El tránsito de la memoria

Gesticular en púlpito cambiado debe ser tan incómodo como perder canonjías y privilegios obtenidos sin esfuerzo; concedidos más bien por la coincidencia y benevolencia de los astros que, en algún momento de la historia se alinearon y dieron paso al desaguisado.
Esa incomodidad no sólo trastorna el sentido que antes les daba poder; la acentúa hasta volver patente una falta de dignidad que, si alguna vez existió, hoy se disuelve en exigencias irracionales. Ese catálogo cada vez más extenso de demandas incoherentes se exhibe como plataforma de lucha por quienes, exaltados y dirigidos, no buscan acuerdos sino la ruptura del orden democrático, para hacerse de “una señal de victoria” a costa del sacrificio ajeno.
Imposible para ellos imaginar -ni siquiera por mal pensamiento- que la cordura que reclama la mayoría nacional pueda surgir de una concesión indígena. Para quienes instrumentalizan el “territorio ancestral” y para los advenedizos que les sirven de coro, cualquier gesto de desprendimiento sería una claudicación intolerable. Por eso, lo que menos les importa es el país: no les interesa el destino de los dieciocho millones de habitantes que integran esta nación; sólo exigen que el gobierno ceda, y que los demás acepten la desobediencia como método legítimo.
Presentar la muerte de un comunero como justificativo último para prolongar la movilización es, además de irresponsable, la prueba de que buscan el “trofeo” del conflicto -el desgaste- y no la razón. “No es una carrera de velocidad sino de resistencia”, proclaman, como si desangrar a la nación fuera un mérito. Esa irracionalidad, camuflada en gestos de desprecio, agrede no sólo a los contrarios sino también a los suyos.

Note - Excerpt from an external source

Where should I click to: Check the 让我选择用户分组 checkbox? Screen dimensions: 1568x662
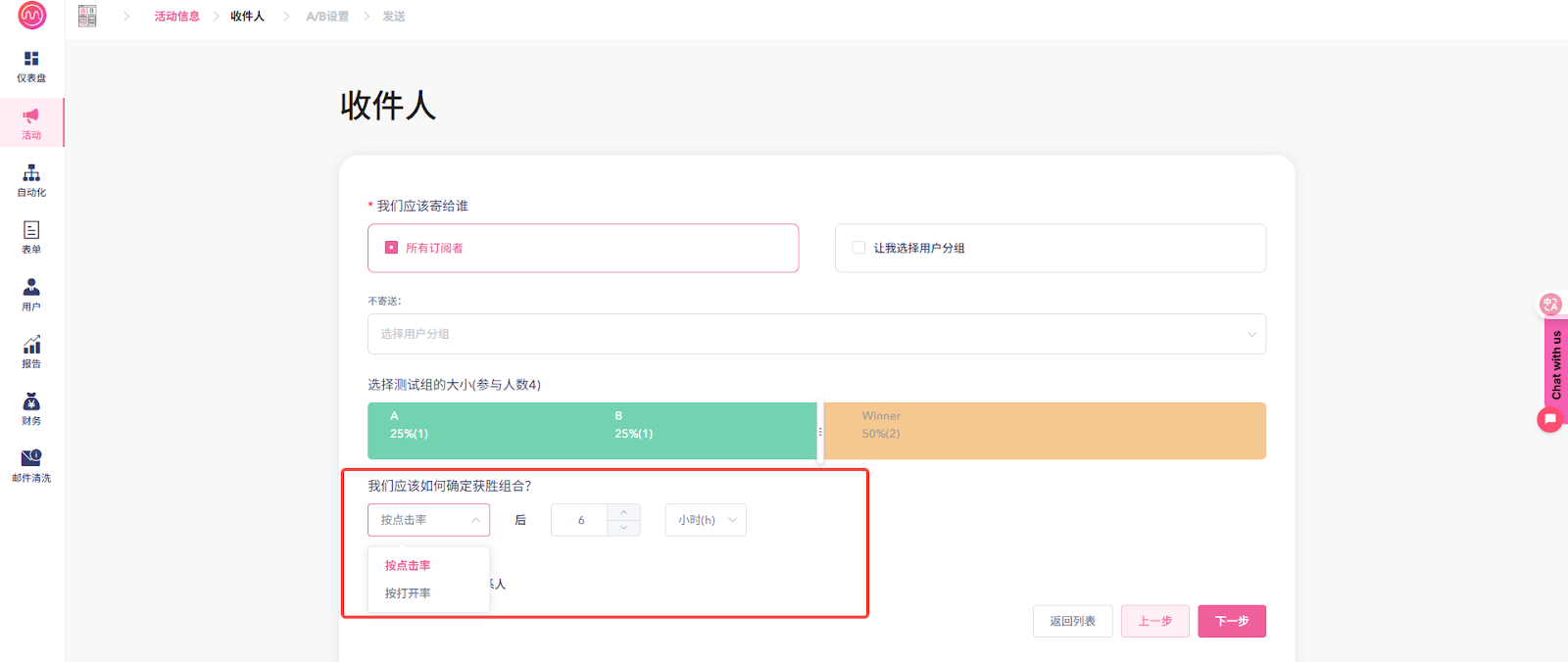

Dificultar la paz social y amenazar la vida del presidente son actos inconcebibles. El chantaje que supone obligar a los ciudadanos a respaldar la protesta bajo amenaza es la forma más burda de imposición. Si alguna vez hubo una causa que merezca diálogo y respeto, hoy queda sepultada por la violencia y la tozudez. Es hora de volver al pacto cívico que ha sustentado la vida republicana y de exigir que la protesta recupere la dignidad del reclamo -no la afrenta permanente- como su razón de ser.
El cambio de roles y el vaivén en el liderazgo de la protesta expone un fenómeno preocupante: cuando la movilización se institucionaliza como fin, las demandas pierden coherencia y el diálogo queda subordinado a la confrontación. Es legítimo protestar, pero cuando el objetivo real es prolongar la movilización hasta desgastar al adversario, la nación entera paga el costo.
Que ciertos sectores se nieguen a reconocer concesiones desde comunidades indígenas revela, además, la instrumentalización política del reclamo. Presentar hechos trágicos como justificación para intensificar el levantamiento y la marcha -en vez de abrir canales de investigación y diálogo- agrava la polarización.
La prioridad -frente a esto- debe ser restablecer el orden público, proteger la vida de todos los ciudadanos y reincorporar la protesta a cauces democráticos y dialogados, en lo estrictamente posible.
Esto último, no significa dar paso a exigencias absurdas, concesiones desmesuradas, ni miradas esquivas.
Demanda sometimiento y aplicación irrestricta de la ley porque las afectaciones, aberraciones e interpretaciones antojadizas de términos y conceptos para favorecer inequidades, históricamente nos ha ubicado en un andarivel de conflictividad y confusión que debe ser superado.
A despecho de quienes, anticipadamente juzgaron como impropia e innecesaria la consulta popular y el referéndum que están siendo instrumentados, la panorámica política y social en debate, no solo que los justifica, sino que conmina con urgencia inaplazable que se lleven a cabo y diluciden el panorama nacional próximo.